Whilst on a trip to Melbourne in early 2018 I was able to briefly photograph around West Melbourne with Stuart Murdoch in spite of the humidity and the intense heat. I was basically using a digital camera to scope images for an exhibition with Stuart at Atkins Photo Lab in Adelaide during the SALA Festival in South Australia. This festival is around August 2018.
Whilst scoping the area in the railyards the will be transformed by the $11bn Metro underground railway project I recalled that I had photographed in this area of North Melbourne under the Citylink freeway and along the Moonee Ponds Creek with Stuart Murdoch. At the time I couldn't recall what year that was. I just recognised the area, remembered walking around the area, and I recalled some of the images from that documentary photography photo session. When I started to go through the archives upon my return to Adelaide I could see that I had been photographing around this area in 2012.
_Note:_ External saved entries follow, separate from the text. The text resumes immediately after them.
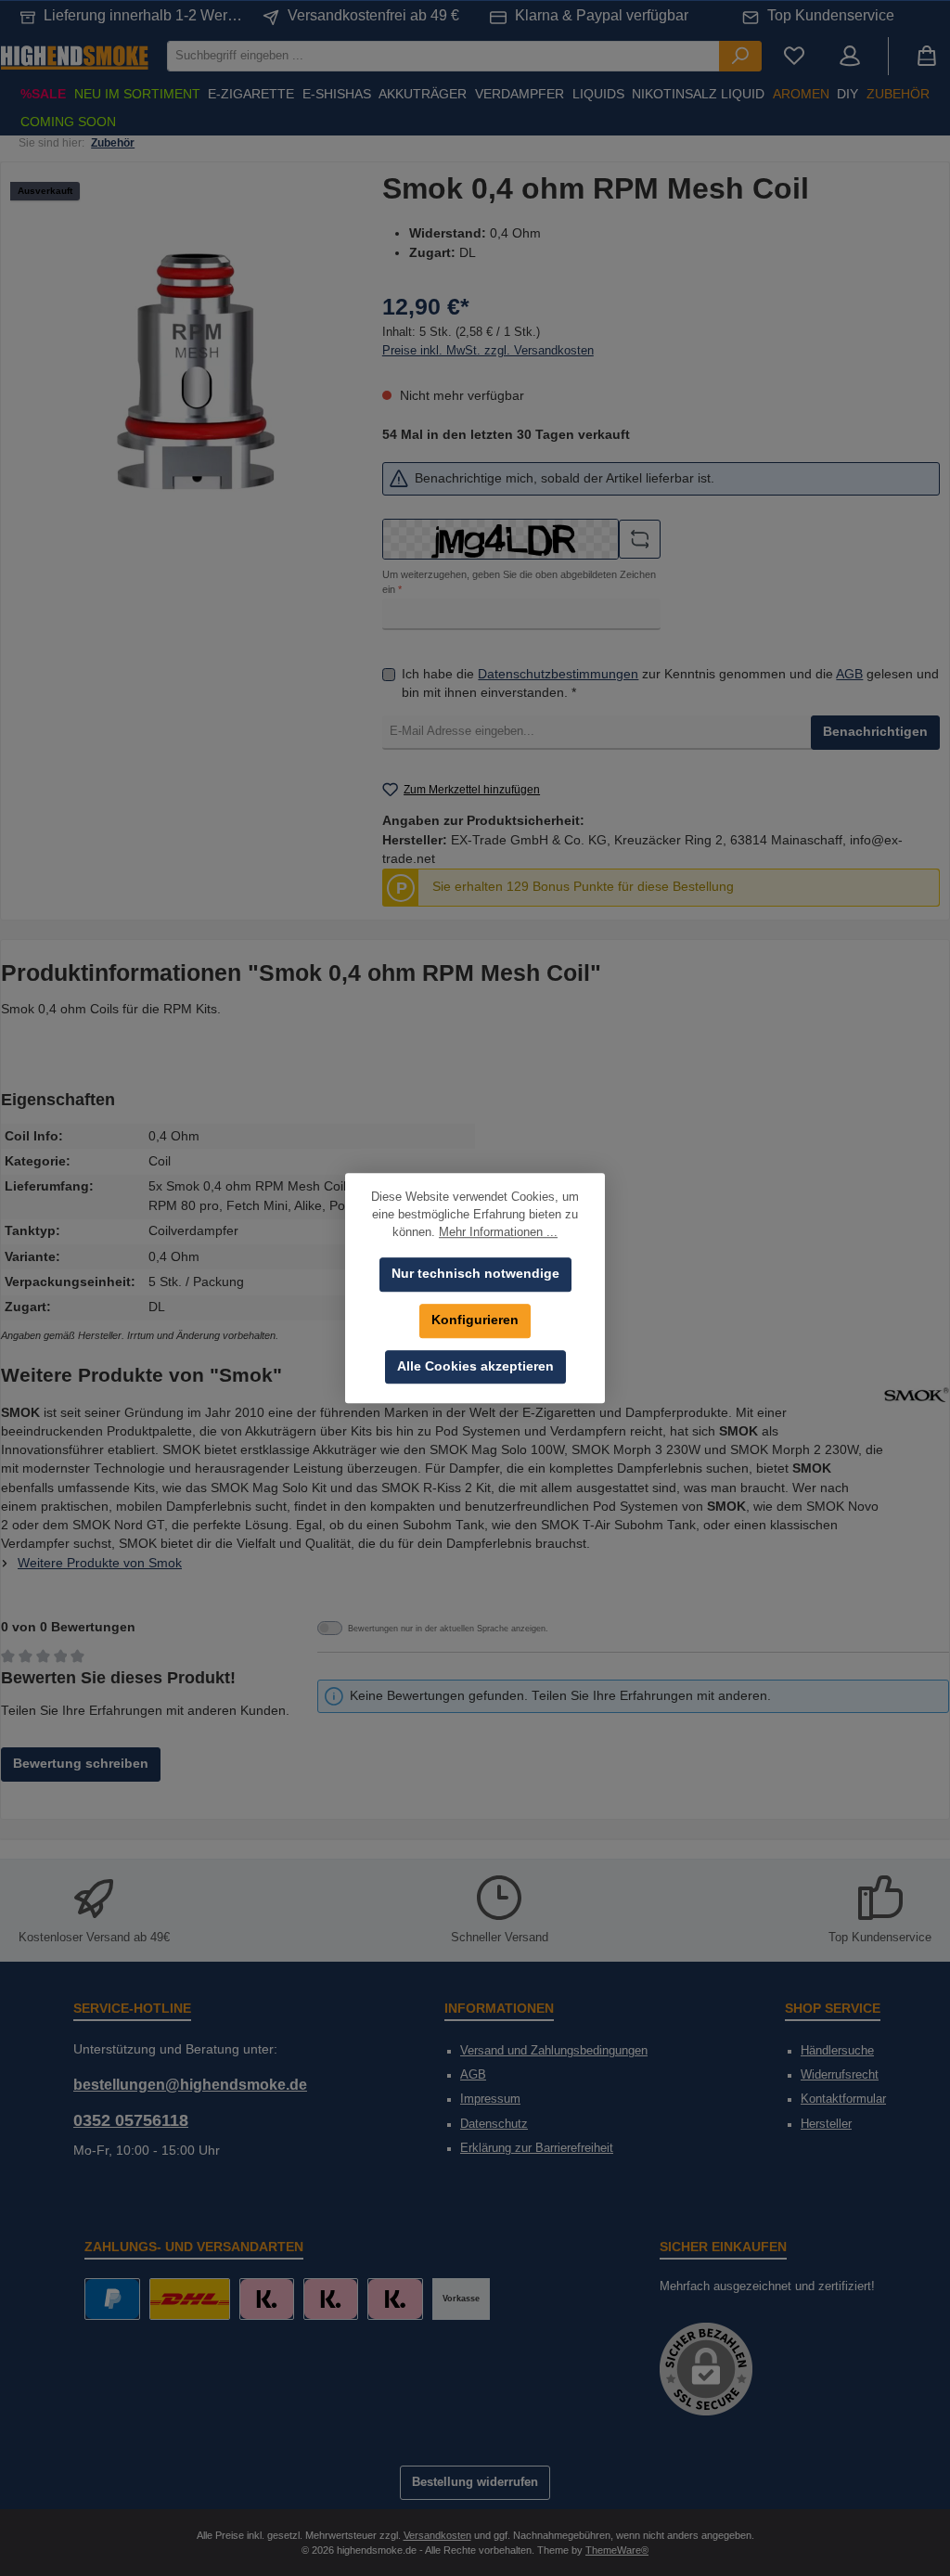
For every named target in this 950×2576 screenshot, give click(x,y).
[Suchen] (740, 56)
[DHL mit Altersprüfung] (189, 2299)
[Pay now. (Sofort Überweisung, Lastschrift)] (330, 2299)
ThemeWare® (616, 2550)
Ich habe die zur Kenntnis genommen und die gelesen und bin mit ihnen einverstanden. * (670, 683)
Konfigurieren (475, 1320)
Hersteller (826, 2124)
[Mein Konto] (850, 56)
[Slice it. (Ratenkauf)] (266, 2299)
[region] (196, 371)
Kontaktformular (843, 2099)
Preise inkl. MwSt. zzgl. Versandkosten (488, 350)
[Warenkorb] (927, 56)
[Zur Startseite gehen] (74, 56)
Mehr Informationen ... (498, 1232)
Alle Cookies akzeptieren (475, 1366)
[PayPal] (111, 2299)
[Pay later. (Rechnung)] (394, 2299)
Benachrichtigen (875, 732)
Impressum (490, 2099)
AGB (849, 674)
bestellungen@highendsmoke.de (190, 2084)
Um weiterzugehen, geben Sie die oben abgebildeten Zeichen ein (519, 582)
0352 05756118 (130, 2120)
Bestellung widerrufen (475, 2482)
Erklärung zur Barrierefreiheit (536, 2148)
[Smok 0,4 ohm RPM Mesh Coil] (196, 371)
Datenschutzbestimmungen (558, 674)
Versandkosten (437, 2535)
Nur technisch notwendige (475, 1274)
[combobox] (443, 56)
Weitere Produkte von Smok (100, 1563)
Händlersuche (837, 2050)
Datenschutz (494, 2124)
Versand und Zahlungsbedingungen (554, 2050)
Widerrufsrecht (840, 2074)
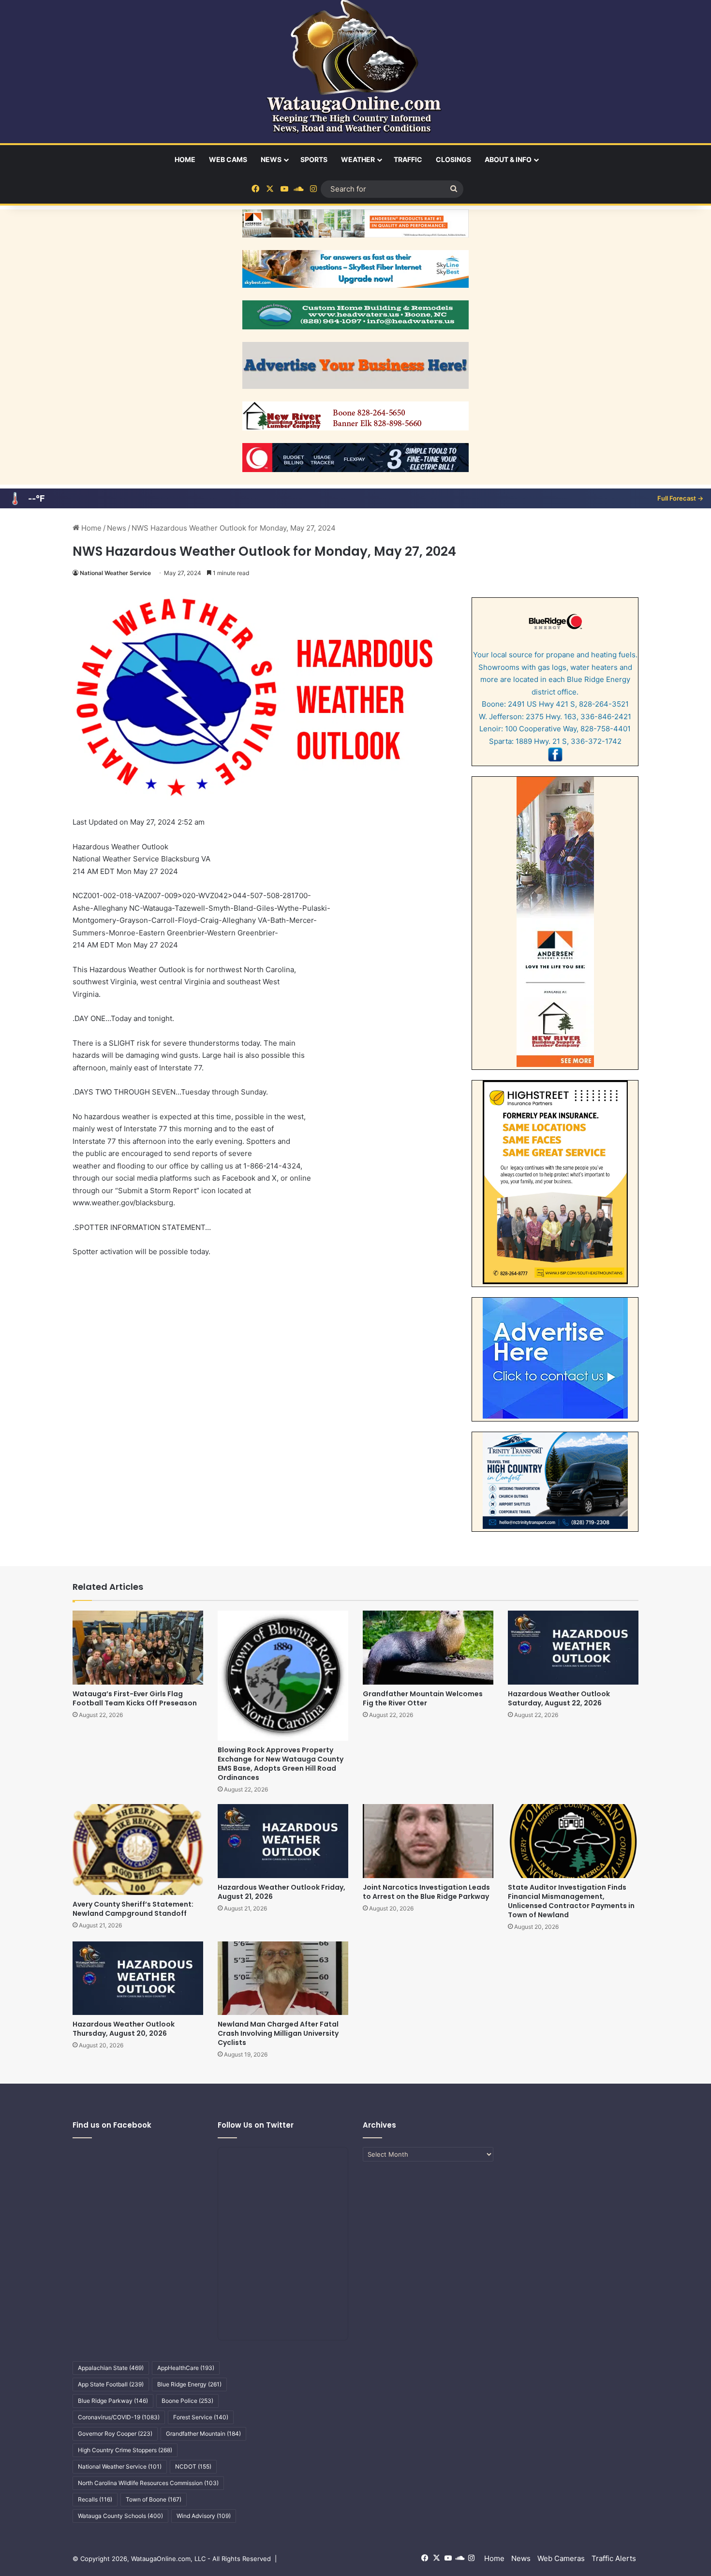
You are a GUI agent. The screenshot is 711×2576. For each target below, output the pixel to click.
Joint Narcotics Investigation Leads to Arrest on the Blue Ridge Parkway (426, 1891)
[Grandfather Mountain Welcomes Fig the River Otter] (428, 1647)
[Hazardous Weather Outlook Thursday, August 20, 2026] (138, 1978)
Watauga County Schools (120, 2515)
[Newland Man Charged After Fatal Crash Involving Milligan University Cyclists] (283, 1978)
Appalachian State (111, 2367)
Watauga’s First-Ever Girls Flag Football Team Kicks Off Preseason (135, 1698)
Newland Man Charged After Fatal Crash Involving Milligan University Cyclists (278, 2033)
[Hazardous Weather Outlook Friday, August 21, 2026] (283, 1841)
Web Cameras (561, 2558)
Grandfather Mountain (203, 2433)
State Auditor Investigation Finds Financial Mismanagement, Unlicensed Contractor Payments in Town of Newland (571, 1901)
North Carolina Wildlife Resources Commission (148, 2483)
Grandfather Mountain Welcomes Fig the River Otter (423, 1698)
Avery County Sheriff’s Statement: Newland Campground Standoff (133, 1908)
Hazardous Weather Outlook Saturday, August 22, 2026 (559, 1698)
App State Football (111, 2384)
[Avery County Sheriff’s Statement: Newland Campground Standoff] (138, 1849)
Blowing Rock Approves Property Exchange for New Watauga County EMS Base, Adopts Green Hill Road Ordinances (280, 1763)
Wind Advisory (204, 2515)
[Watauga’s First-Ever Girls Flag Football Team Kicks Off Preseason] (138, 1647)
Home (185, 159)
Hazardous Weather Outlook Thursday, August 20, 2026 (124, 2028)
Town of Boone (153, 2499)
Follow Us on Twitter (256, 2125)
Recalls (95, 2499)
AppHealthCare (185, 2367)
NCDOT (193, 2466)
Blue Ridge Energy (189, 2384)
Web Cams (228, 159)
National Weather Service (115, 573)
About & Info (508, 159)
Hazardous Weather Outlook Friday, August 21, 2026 (281, 1891)
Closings (453, 159)
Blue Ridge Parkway (113, 2400)
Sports (313, 159)
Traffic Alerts (614, 2558)
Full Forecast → (680, 498)
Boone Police (187, 2400)
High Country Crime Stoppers (125, 2450)
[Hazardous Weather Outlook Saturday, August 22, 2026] (573, 1647)
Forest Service (200, 2417)
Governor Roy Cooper (115, 2433)
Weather (358, 159)
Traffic (408, 159)
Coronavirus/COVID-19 (119, 2417)
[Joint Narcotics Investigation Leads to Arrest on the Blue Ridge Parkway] (428, 1841)
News (271, 159)
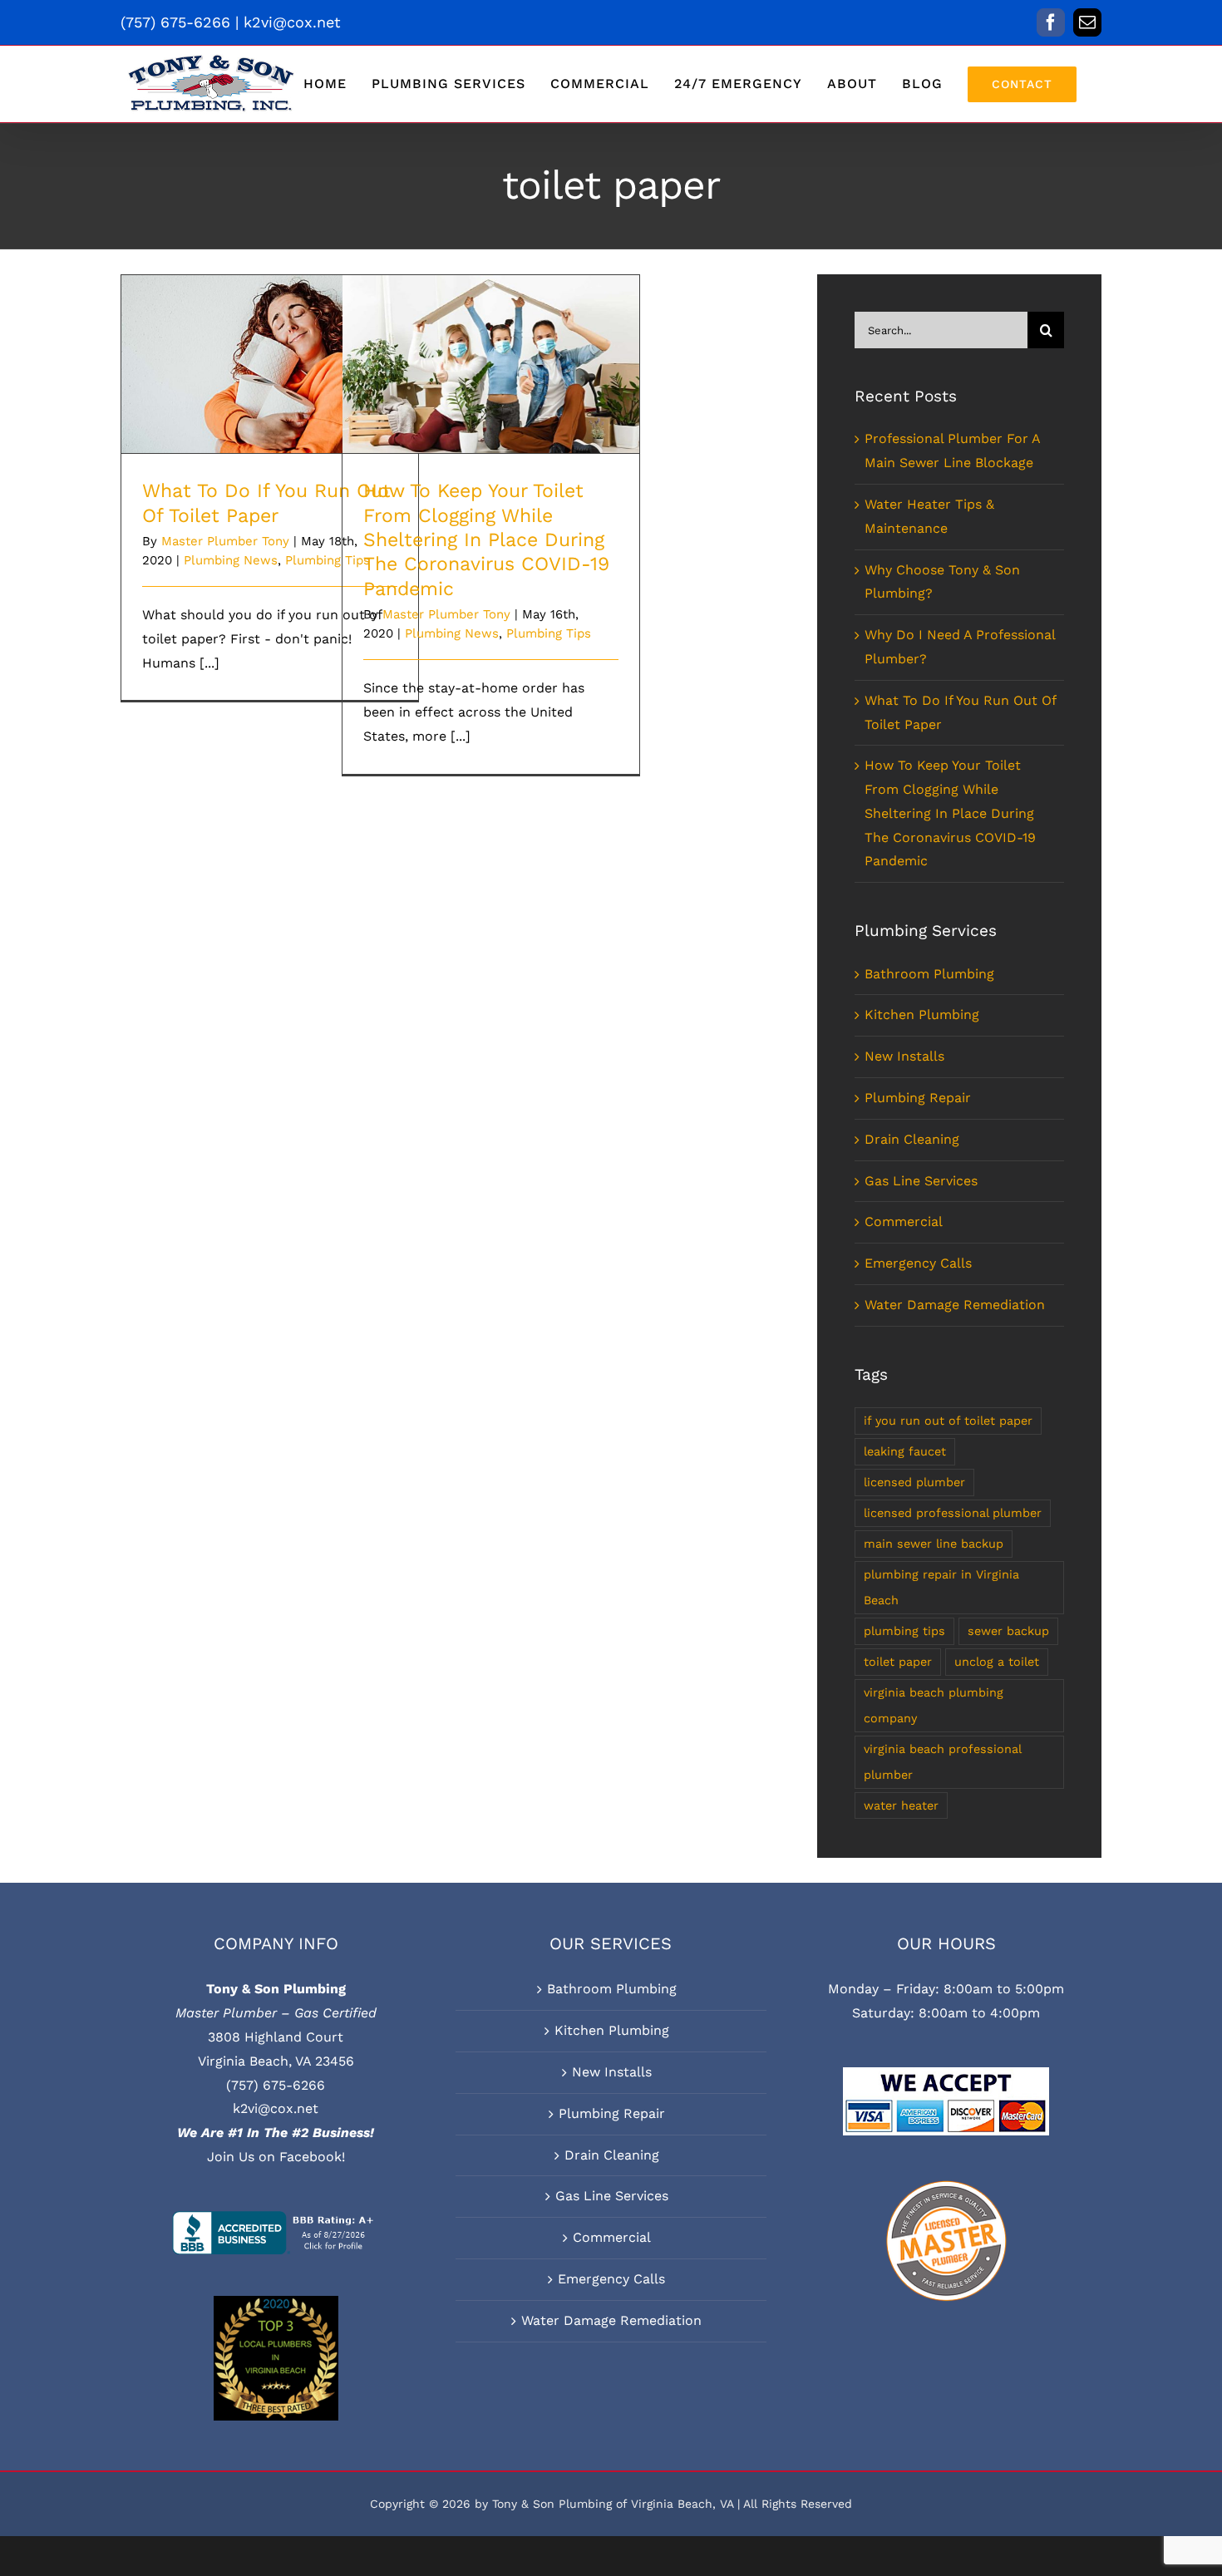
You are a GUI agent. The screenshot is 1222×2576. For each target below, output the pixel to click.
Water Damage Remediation (955, 1305)
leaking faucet (905, 1451)
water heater (901, 1805)
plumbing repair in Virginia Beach (941, 1587)
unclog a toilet (996, 1661)
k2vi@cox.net (292, 22)
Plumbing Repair (918, 1098)
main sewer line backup (933, 1543)
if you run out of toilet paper (948, 1420)
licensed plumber (914, 1482)
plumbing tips (904, 1631)
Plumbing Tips (548, 633)
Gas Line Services (921, 1181)
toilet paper (898, 1661)
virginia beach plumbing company (933, 1705)
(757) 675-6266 (275, 2085)
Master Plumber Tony (225, 541)
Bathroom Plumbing (929, 974)
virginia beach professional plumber (943, 1761)
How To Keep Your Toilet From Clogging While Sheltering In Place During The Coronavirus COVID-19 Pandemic (491, 323)
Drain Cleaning (912, 1139)
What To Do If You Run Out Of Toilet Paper (270, 341)
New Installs (904, 1056)
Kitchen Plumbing (922, 1014)
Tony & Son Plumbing (276, 1989)
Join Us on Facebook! (276, 2157)
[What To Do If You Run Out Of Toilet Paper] (269, 364)
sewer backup (1008, 1631)
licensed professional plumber (953, 1512)
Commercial (904, 1221)
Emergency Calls (918, 1263)
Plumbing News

I also realised that I didn't really know what I was trying to do with this documentary/topographic style of photography in Melbourne. I just filed it under road trips, and then forgot about it, other than conceptualising it as reinventing a documentary style of photography in the 21st century.
This time around I understood that I was photographing the remnants of industrial Melbourne built on the influx of immigrants after the second world war. This was the Melbourne that I knew when I lived and worked there in the 1970s, and it is a Melbourne that is rapidly disappearing. Melbourne had successfully reinvented itself as a post industrial city and I was wandering amongst the left over bits, detritus, or debris of old industrial Melbourne. I was linking with the Melbourne that I knew, rather than the global mega-city that it was fast becoming since its revitalisation in the 1990s.